I paused to look at her. “Were you coming from track practice when you . . . when we died?”
“No.”
Clong.
“Then why were you wearing your track uniform?”
“I wasn’t. But for some reason I’m wearing it now. Maybe sometimes ghosts wear what they die in or get buried in, and other times they wear what was most important to them.”
“I guess.”
Clong.
At the sound of the last chime, all the ghosts stopped talking. For a moment, they stood or sat in place as still as statues. Shannon and I exchanged wide-eyed glances. As if on cue, all the spirits dropped to the ground and convulsed like fish out of water. The closest ghost was an older man that used to bag groceries at the local IGA. His arms and legs went rigid while his torso bucked back and forth. He arched his back and his mouth opened impossibly wide, as if to puke. Except what came out was darkness—the same wiggling black that had consumed all their eyes, but now it poured out of him and over his face and down his chin.

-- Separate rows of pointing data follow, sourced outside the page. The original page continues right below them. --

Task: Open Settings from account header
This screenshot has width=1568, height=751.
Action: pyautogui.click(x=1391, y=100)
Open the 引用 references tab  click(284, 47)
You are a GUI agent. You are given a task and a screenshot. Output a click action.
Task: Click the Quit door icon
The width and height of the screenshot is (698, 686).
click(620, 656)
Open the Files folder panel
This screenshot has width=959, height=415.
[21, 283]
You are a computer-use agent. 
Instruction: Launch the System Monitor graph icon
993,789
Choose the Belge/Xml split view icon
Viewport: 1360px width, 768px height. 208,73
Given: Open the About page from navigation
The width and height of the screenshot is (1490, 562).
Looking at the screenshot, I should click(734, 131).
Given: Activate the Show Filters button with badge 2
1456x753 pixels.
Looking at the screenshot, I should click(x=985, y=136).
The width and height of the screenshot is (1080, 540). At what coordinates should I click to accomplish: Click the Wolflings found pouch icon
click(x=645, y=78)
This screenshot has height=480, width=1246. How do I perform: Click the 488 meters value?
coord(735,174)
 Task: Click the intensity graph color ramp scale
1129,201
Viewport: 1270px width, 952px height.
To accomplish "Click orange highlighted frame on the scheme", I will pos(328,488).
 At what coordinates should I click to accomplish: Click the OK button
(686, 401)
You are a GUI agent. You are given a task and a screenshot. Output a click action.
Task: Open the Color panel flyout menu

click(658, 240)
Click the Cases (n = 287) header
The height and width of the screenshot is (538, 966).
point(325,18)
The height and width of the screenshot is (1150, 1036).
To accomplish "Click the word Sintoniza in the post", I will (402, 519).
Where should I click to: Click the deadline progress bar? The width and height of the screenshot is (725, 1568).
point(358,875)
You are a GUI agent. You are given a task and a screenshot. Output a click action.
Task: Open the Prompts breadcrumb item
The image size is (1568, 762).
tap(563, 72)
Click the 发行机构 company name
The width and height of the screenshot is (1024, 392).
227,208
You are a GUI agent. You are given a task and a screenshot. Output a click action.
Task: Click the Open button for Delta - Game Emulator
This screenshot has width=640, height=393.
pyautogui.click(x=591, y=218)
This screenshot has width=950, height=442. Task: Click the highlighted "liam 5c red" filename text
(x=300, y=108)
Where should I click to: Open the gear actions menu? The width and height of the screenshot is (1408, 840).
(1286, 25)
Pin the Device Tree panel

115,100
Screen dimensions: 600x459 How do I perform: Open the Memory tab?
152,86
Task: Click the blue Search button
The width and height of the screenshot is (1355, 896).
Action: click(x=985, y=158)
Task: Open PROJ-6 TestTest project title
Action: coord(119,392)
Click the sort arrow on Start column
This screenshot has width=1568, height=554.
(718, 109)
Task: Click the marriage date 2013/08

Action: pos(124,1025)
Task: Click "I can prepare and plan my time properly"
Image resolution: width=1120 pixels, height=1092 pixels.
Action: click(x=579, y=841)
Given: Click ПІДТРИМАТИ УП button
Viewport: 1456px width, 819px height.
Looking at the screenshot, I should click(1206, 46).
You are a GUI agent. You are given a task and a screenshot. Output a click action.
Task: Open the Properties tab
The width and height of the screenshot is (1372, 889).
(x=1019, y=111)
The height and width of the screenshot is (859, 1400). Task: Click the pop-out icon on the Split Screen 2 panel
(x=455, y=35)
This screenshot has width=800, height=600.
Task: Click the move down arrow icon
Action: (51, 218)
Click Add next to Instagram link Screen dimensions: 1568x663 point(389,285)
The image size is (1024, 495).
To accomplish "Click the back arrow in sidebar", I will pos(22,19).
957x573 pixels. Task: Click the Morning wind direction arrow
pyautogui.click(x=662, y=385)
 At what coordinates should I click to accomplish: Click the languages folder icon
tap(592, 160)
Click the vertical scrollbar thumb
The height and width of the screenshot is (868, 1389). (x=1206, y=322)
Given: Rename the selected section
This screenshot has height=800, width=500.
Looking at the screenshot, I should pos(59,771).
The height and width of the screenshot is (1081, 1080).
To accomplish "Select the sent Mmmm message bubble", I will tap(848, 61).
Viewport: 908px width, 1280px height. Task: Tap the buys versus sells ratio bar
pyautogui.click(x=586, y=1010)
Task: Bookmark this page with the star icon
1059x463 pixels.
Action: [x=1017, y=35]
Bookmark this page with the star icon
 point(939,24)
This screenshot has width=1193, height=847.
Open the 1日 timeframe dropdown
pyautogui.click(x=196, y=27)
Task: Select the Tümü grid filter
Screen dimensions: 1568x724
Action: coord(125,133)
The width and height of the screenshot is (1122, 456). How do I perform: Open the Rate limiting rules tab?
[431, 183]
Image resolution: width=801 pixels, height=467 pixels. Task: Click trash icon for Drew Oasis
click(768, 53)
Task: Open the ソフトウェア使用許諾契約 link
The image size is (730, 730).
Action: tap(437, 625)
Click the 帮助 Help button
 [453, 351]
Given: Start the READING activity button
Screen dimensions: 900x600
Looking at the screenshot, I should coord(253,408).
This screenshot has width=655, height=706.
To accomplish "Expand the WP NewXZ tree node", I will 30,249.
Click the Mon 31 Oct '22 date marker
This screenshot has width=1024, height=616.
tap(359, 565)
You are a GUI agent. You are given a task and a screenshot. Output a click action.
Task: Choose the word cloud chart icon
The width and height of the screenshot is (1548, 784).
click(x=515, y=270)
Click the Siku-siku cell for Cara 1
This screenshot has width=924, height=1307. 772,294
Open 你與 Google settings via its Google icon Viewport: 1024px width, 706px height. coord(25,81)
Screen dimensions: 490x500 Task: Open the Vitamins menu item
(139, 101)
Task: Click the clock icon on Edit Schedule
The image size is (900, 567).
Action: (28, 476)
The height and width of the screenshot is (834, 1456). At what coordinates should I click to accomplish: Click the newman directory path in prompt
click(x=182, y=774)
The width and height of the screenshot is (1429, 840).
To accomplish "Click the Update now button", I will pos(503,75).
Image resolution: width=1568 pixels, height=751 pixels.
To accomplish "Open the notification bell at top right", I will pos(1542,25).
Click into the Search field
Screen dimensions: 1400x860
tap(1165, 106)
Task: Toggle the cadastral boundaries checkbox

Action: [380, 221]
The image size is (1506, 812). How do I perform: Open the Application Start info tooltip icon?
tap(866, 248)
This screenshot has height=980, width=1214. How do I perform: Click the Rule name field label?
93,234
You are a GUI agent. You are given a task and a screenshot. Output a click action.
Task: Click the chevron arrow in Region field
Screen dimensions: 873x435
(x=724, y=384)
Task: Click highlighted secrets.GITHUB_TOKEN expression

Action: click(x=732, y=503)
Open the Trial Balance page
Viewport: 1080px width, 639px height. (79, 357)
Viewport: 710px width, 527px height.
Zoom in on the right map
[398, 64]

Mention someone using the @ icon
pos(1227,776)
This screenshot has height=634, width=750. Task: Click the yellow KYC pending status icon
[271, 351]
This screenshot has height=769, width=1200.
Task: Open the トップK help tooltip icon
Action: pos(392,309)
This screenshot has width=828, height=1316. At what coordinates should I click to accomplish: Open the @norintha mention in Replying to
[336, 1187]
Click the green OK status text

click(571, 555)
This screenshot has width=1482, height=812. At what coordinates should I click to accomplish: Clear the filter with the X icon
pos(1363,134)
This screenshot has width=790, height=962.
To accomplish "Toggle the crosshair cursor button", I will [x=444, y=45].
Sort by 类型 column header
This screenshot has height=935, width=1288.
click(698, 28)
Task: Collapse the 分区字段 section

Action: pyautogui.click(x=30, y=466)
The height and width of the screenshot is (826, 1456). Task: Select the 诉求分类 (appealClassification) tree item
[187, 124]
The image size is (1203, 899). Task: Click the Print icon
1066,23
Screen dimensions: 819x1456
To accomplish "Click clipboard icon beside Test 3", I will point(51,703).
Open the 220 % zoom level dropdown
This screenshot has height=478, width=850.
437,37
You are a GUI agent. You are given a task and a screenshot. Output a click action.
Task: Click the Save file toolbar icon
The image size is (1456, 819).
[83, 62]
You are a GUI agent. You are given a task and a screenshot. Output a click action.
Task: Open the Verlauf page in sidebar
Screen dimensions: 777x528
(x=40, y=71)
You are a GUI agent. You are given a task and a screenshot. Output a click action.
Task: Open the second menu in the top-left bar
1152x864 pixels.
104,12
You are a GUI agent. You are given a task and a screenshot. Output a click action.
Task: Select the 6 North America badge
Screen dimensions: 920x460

It erupted out of his navel, eclipsed his hips, and dripped down to his toes.
This happened to the entire neighborhood of ghosts. The darkness consumed them entirely, even their clothes until they rose on wobbly legs like newborn fawns. A crowd of impossibly black figures now stood all around us. Every single one of them turned to face our direction. They swayed ever so slightly like trees in a breeze.
For a moment, time froze.
Terror gripped me. I couldn’t move.
Shannon grabbed my hand, which jarred me out of my paralysis. Yet we had nowhere to go. We were completely surrounded.